The Oaken Throne | Chapter 6


Warning: Contains Spoilers!

‘Beware the sound of bells, oh Moonrider!’ 

Aufwader’s Thoughts:  Cast into the wild dark wood with only each other, Vesper and Ysabelle do not exactly make the best protagonist duo, but that’s what makes the early scenes of this chapter so fun to read. They may have just witnessed terrifying blood sacrifice, but they are still only a pair of sheltered young creatures in way over their ear-tufts. Among the verbal sparring that goes on, my favourite quips have to be Ysabelle referring to Vesper as a ‘peasant’, and Vesper insisting that all squirrels worship trees. But all of it is great, especially when they go sliding down into that ditch.

Back in the frazzled ruins of the Hobber shindig, we have a classic ‘secondary villain reports to lead villain regarding a botch job’ scene. I know it’s supposed to be grim and imposing (and I would love to see that carven rat face on screen) but ever since I first read this book I’ve been calling the toad network ‘Hobb phone’, which kind of kills the atmosphere a little. You’re welcome.

In any case, having his ear chewed by Morwenna (not, I surmise, for the first time) only motivates the high priest to wreak a terrible vengeance upon our heroine and hero, which leads to the scene with the brook. This introduces a very interesting story aspect that we haven’t come across before – in Chapter 1 it is stated that the Green ‘still walks’ in some parts of the land, and here we see that in practice.

In this medieval age, the Spirit of Life evidently holds more sway than he did in the built-up, grimy world of the Deptford Mice Trilogy. What other powers does he possess in this forest-swathed and verdant age? Let us hope they are strong enough to protect the noble Lady and her batling guide in the chapters ahead.

Matt’s Thoughts: I do love the idea of a ‘Hobb phone’. I’m thinking that Aufwader and I should ditch the emails and Trello boards that we use to coordinate this blog and just install a toad each.

Anyway, enough joking. Curses have been laid and our young heroes are in danger unless they can stay in the magic stream.

One thing that has got me curious, especially thinking about the Green and the Lady of the Moon. You might remember, back when we were going through The Alchymist’s Cat, that I was speculating on who the goddess was that was referred to as being worshipped outside the church at Blackfriars. I’m now assuming that this was the Moon (which would also tie in with all the bats who were sitting up in the steeple, watching all the goings-on with the young cats and foreseeing what was going to happen).

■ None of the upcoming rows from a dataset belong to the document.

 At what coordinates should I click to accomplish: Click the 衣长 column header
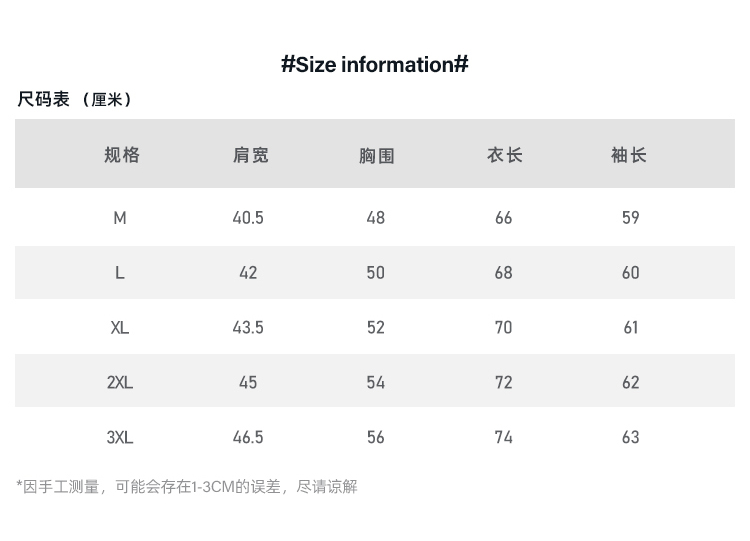click(505, 155)
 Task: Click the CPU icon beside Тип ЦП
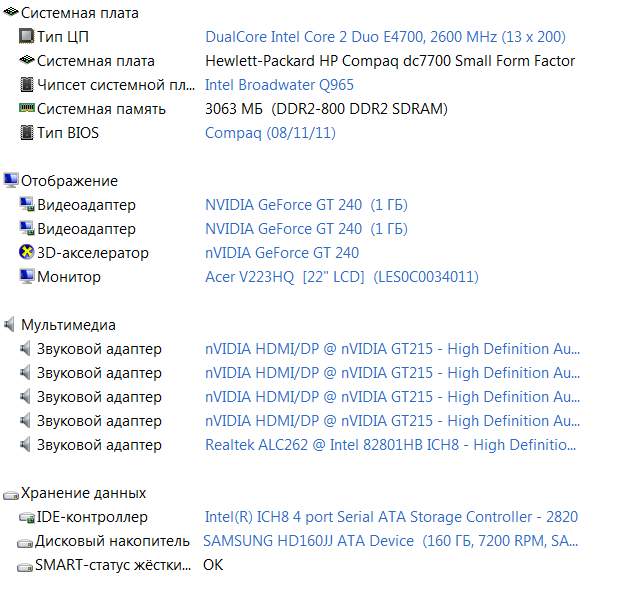[x=27, y=37]
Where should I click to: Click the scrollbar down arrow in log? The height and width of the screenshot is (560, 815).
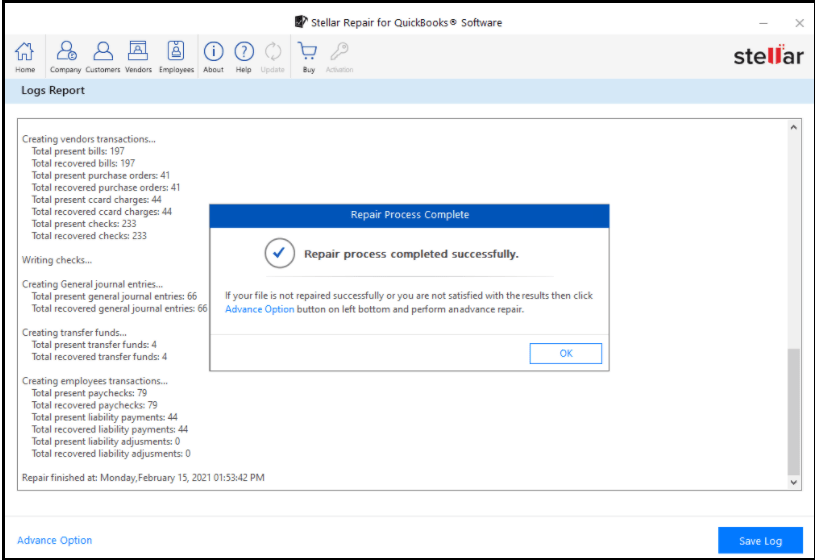coord(795,483)
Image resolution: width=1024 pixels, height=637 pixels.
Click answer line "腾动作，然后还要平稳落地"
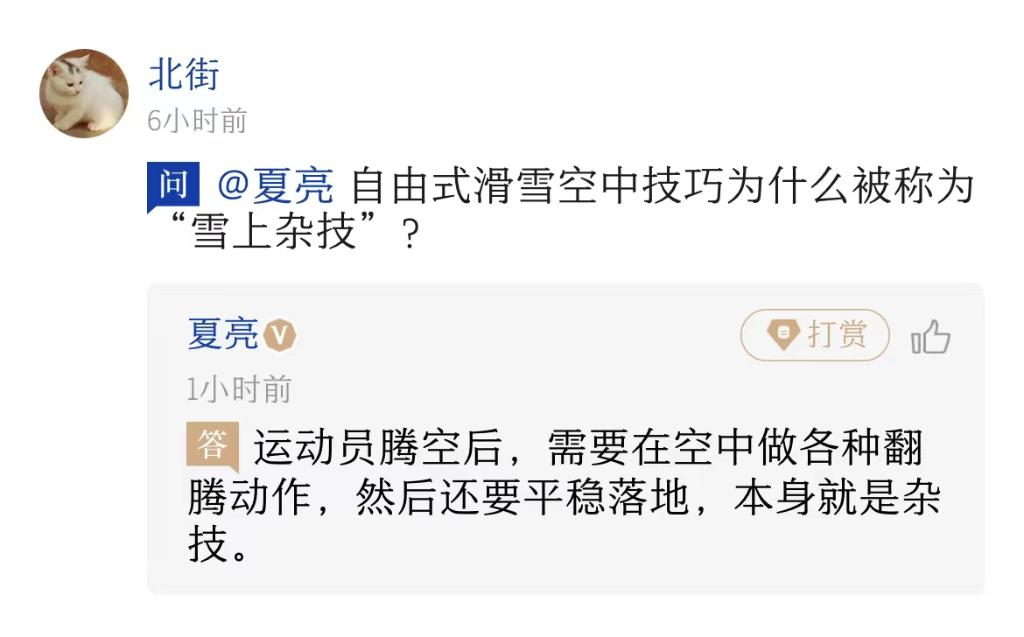pyautogui.click(x=439, y=498)
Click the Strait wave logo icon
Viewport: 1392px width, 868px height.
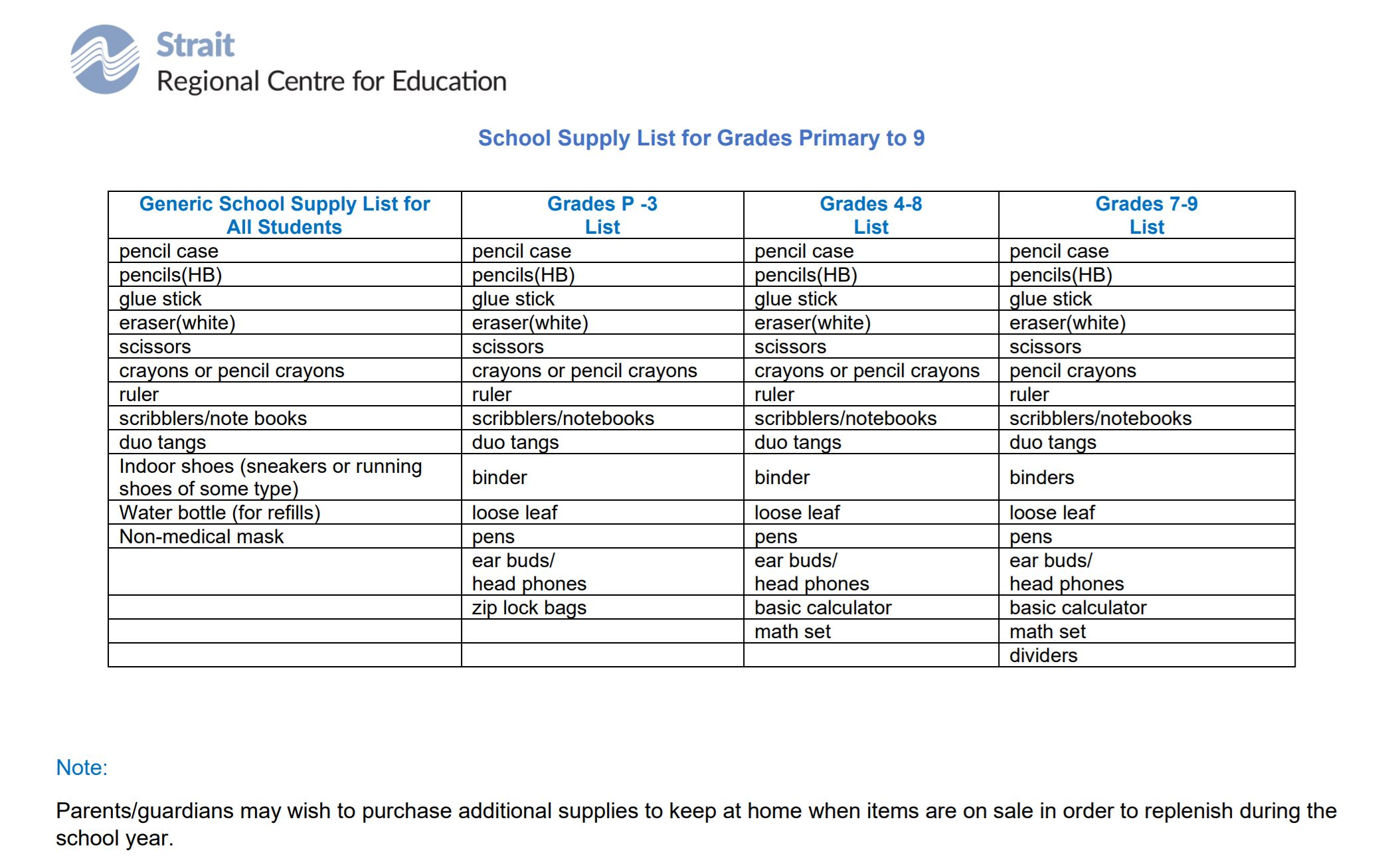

Finally, I like the little moment of Vesper and his decision about whether to kill Ysabelle or not. Up till now, the bats have been fairly unsympathetic compared with the squirrels, but here we start to see a humanity in the characters. You get a first glimpse that there could be some sort of peace and respect between the two races …

One thought on “The Oaken Throne | Chapter 6

  1. ‘Hobb phone’! Ha ha ha! It is quite a unique messenging system; speaking through toads in trances. Morwenna here reminds me a lot of the wicked queen in Snow White, ordering the death of an innocent maiden who threatens her position. It says quite a lot about the power Morwenna wields that even the typically intimidating high priest of Hobb is cowed by her!

    The previously-pampered Ysabelle is completely at the mercy of the wild woods now. She has no litter to bear her, and no entourage to protect her, only a ‘wretched’ bat hurling abuse at her. Her stunned reaction when Vesper splashes her is hilarious. She stands there and fumes just the way you’d expect an indignant princess to. The adorably immature scuffle they get into does show that they are, after all, merely teenagers forced to grow up fast to deal with the extremely terrifying situation they’ve found themselves in.

    When Ysabelle lies vulnerable and Vesper shows her mercy, you see that even at this early point, he is beginning to have some affection for her. He notes how beautiful and peaceful she looks and just cannot bring himself to make the one move that will guarantee his being proclaimed a hero among batkind. It is true that up until now, the bats were portrayed more as the ‘savage’ ones, regarded by the squirrels as lesser beings, ugly brutes with no redeeming qualities. Now we start to see them in a different light – they’re not so different after all.